Womit wir beim Fetisch Zahl wären. Viele glauben ja, Repräsentativität hänge von der Anzahl der Befragten ab, weshalb sie zum Beispiel Teilnehmerzahlen von unter tausend für nicht repräsentativ halten. Dabei weiss jeder Statistikschüler, dass eine steigende Befragtenzahl das Fehlerrisiko vermindert, nicht aber beseitigt. Selbst wenn man alles haargenau nach Lehrbuch macht, kann die Stichprobe ein etwas anderes Bild zeigen als die Gesamtheit. Ganz zu schweigen davon, dass dieser Fehler in Einzelfällen sogar beträchtlich sein kann; das mit der Repräsentativität ist also auch im klassischen Bereich eine ziemlich komplizierte Geschichte. Wozu noch kommt, dass es auch bei streng repräsentativen Stichproben immer schwieriger wird, alle ausgewählten Personen zu erreichen. Für Telefonumfragen etwa fällt die zunehmende Schar jener aus, die nur noch übers Handy telefonieren und deshalb in kenem Telefonbuch stehen.
Der langen Rede kurzer Sinn: Die Zahl der Teilnehmenden ist kein Qualitätskriterium. Entscheidender ist die Frage, wie gut die Teilnehmenden das Meinungsspektrum der Gesamtheit, in unserem Fall definiert als „wache Zeitgenossen“, abbilden. Und dafür haben wir einen handfesten empirischen Beleg. In zahlreichen Umfragen haben wir jeweils das Meinungsbild der ersten fünfzig oder hundert Teilnehmenden mit jenem aller Teilnehmer verglichen.

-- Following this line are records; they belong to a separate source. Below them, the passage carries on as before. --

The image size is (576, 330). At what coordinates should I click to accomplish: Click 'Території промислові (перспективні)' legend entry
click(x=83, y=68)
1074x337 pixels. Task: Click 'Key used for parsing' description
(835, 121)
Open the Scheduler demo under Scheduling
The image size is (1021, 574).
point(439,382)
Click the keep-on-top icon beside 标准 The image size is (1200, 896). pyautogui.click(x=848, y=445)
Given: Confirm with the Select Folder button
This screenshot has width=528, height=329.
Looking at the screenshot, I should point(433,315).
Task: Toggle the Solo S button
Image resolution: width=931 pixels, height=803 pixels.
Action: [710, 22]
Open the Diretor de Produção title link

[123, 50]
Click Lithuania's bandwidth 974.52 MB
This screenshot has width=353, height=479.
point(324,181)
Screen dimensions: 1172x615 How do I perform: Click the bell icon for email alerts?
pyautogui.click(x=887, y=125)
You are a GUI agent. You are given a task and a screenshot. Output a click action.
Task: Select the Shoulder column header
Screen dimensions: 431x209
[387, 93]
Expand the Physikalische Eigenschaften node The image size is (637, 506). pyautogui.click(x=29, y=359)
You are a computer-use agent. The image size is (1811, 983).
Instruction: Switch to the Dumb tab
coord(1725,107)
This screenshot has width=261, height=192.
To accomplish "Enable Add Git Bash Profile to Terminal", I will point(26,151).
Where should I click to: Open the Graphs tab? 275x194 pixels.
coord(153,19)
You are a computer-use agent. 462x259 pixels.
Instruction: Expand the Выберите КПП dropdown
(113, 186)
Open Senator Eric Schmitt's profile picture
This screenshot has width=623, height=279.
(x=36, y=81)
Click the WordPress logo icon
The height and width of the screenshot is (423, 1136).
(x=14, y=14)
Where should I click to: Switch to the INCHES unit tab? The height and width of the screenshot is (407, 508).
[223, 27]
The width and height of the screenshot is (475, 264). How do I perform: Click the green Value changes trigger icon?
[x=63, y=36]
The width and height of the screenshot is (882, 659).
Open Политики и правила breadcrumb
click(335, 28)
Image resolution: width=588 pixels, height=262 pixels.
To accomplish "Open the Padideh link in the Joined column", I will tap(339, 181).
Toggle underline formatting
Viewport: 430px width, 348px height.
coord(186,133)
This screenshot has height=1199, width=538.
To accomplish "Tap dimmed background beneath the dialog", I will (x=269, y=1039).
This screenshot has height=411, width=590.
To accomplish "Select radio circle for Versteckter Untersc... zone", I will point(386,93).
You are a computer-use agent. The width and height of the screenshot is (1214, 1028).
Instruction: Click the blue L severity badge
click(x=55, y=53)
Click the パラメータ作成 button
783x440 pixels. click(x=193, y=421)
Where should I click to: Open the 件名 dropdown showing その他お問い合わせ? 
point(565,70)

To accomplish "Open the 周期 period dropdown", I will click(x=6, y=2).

Und dabei immer wieder bestätigt gefunden, dass die Unterschiede minimal sind. Das heisst: Ein noch etwas grobes, aber schon sehr zuverlässiges Meinungsbild lässt sich bereits aus fünfzig oder hundert Teilnehmenden heraus lesen. Womit die Wahrscheinlichkeit gross ist, dass sich daran auch bei Tausenden von Teilnehmenen nichts mehr ändern würde.
Diese innere Stabilität der Stichprobe ist ein überzeugendes Indiz dafür, dass die Ergebnisse unserer Umfragen tatsächlich zuverlässig das Meinungsspektrum der wachen Zeitgenossen spiegeln. Am Meinungsbild würde sich vielleicht etwas ändern, wenn wir mit Gewalt auch jenen eine Meinung entlocken würden, die gar keine haben, doch wenn wir mehr wache Zeitgenossen fragen würden, blieben die Ergebnisse unverändert.
Unsere Umfragen sind also repräsentativ für eine bestimmte Bevölkerungsgruppe, nämlich für die wachen Zeitgenossen. Deren Meinung erscheint uns wertvoll, denn sie prägt die zukünftigen Entwicklungen. Und deshalb wollen wir diesen Erfahrungsschatz mit unseren Umfragen erschliessen. Wir glauben nicht an die Weisheit der Massen. Wohl aber an die Weisheit der Wachen.